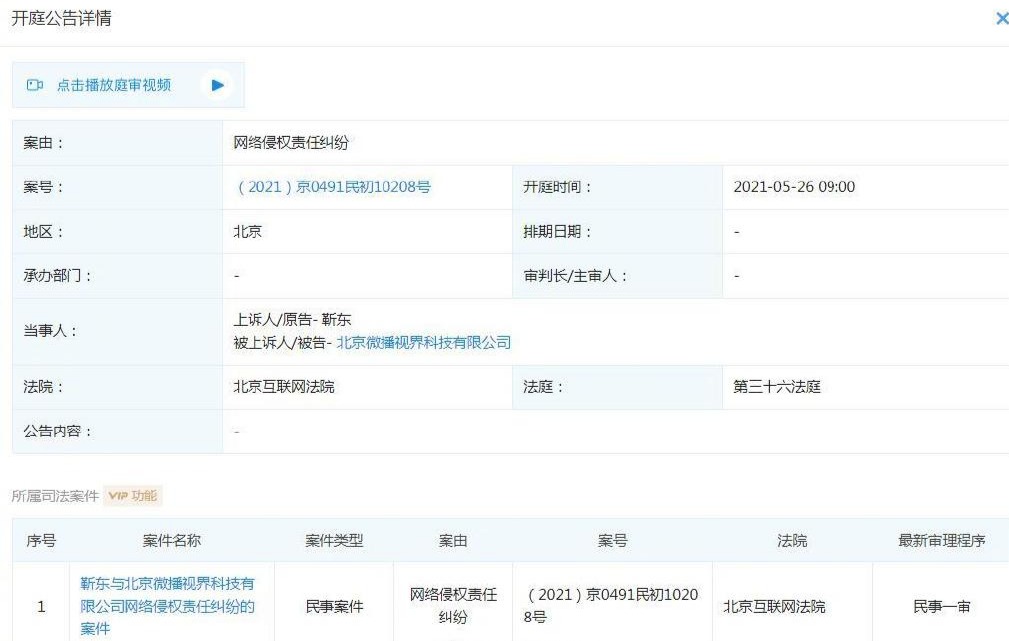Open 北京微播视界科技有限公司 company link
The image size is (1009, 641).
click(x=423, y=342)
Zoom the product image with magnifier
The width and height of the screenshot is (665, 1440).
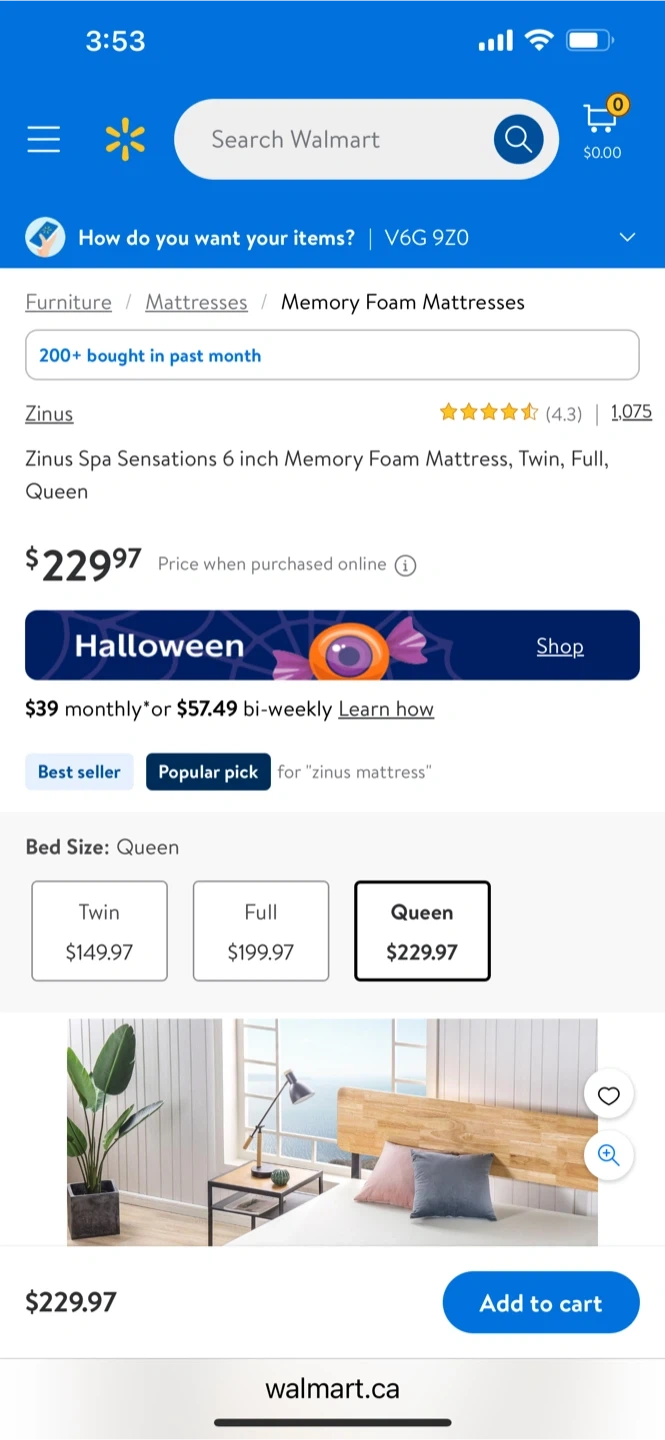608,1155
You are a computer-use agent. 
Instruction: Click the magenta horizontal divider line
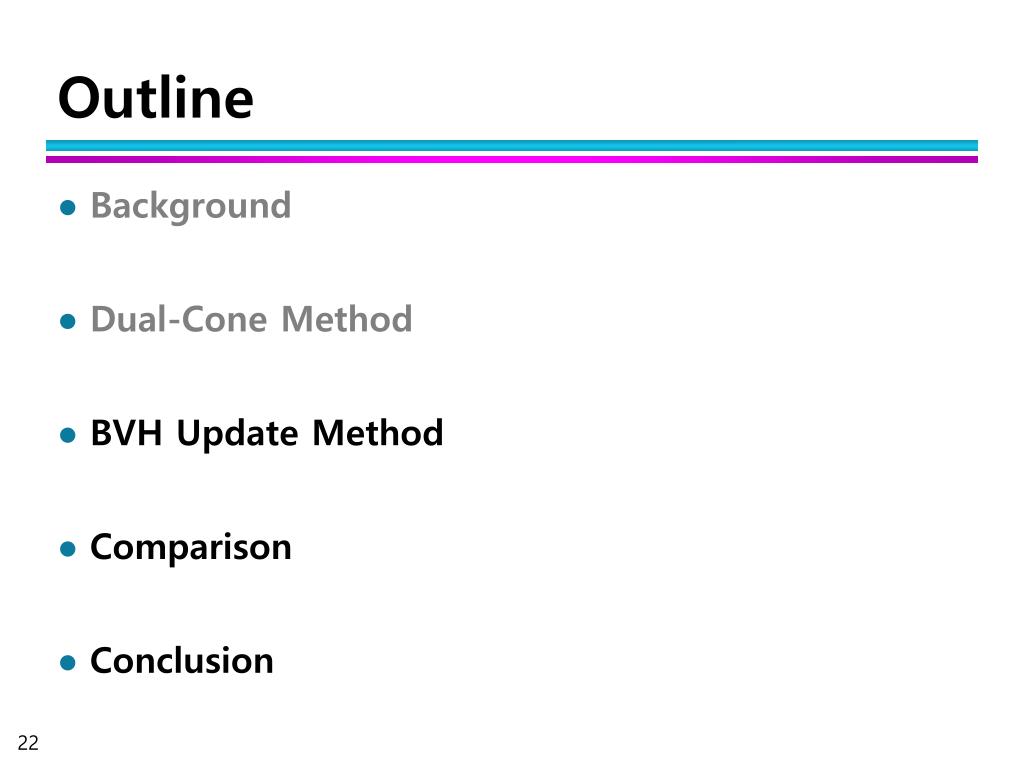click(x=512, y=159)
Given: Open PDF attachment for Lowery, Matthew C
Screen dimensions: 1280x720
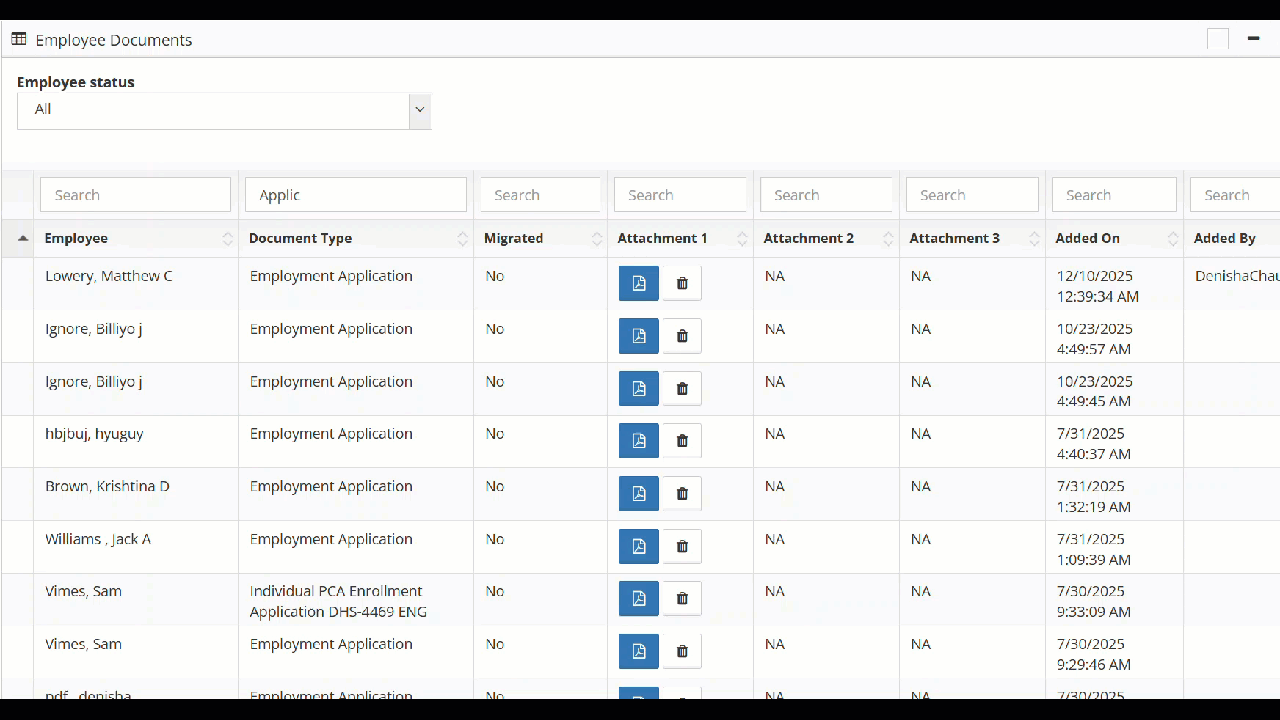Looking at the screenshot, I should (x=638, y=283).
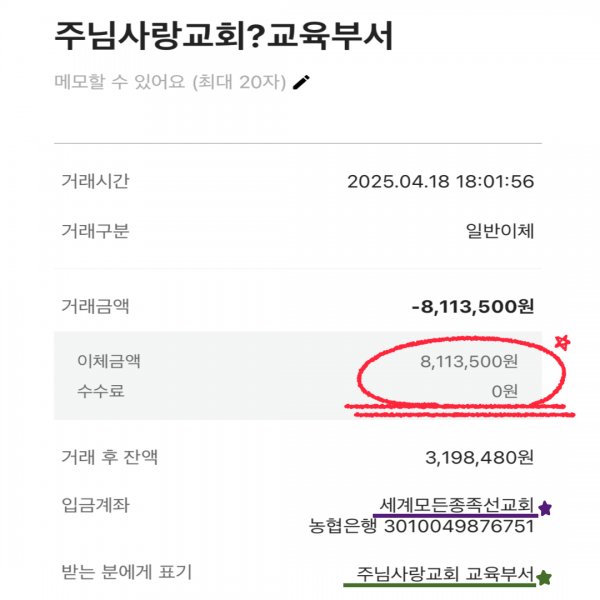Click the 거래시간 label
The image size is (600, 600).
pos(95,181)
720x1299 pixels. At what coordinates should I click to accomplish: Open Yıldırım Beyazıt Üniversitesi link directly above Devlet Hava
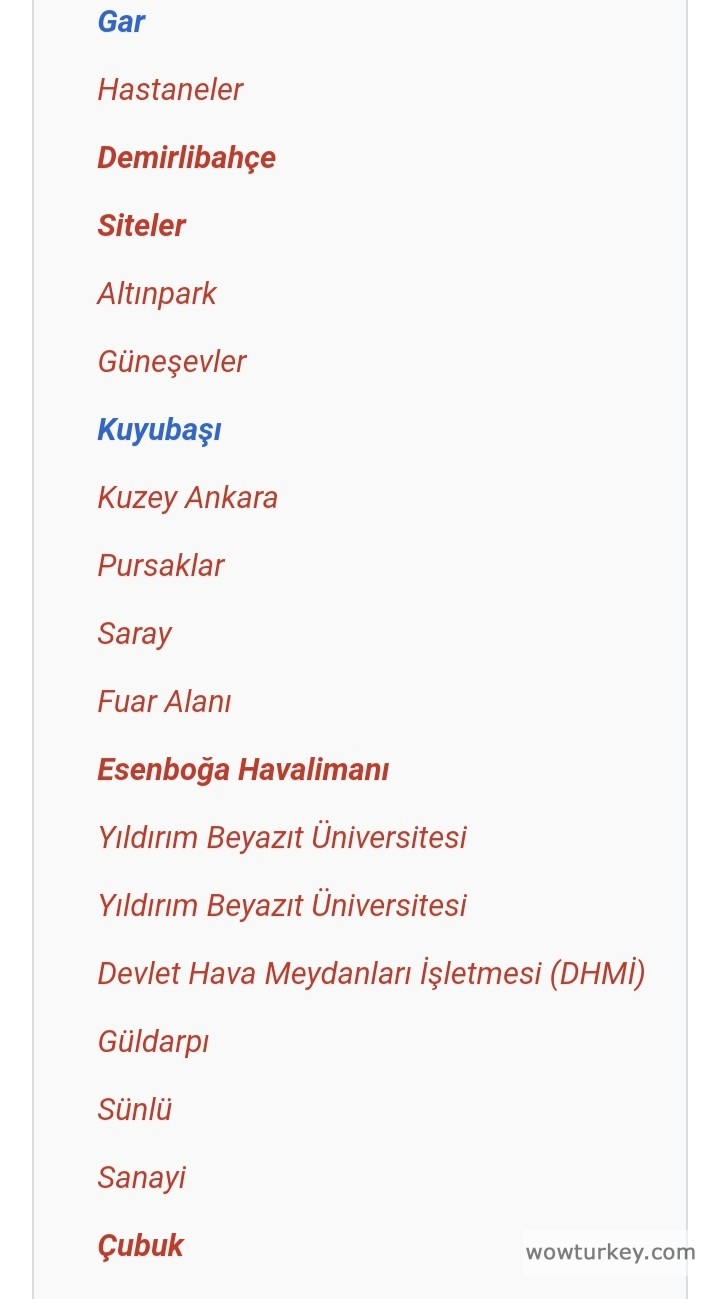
********
▶ **TASK INSTRUCTIONS**
Please give again only those lines that run from the one containing "The width and" through the final line of the listing, both included, exactly as written and without pictures.

▶ **ANSWER SPACE**
The width and height of the screenshot is (665, 1440).
608,1155
You are a computer-use agent. 
Instruction: Click the magenta horizontal divider line
click(x=512, y=159)
Given: Open PDF attachment for Lowery, Matthew C
Screen dimensions: 1280x720
Looking at the screenshot, I should (x=638, y=283).
Click the 거래시간 label
The image size is (600, 600).
pos(95,181)
720x1299 pixels. At what coordinates should I click to accomplish: Open Yıldırım Beyazıt Üniversitesi link directly above Devlet Hava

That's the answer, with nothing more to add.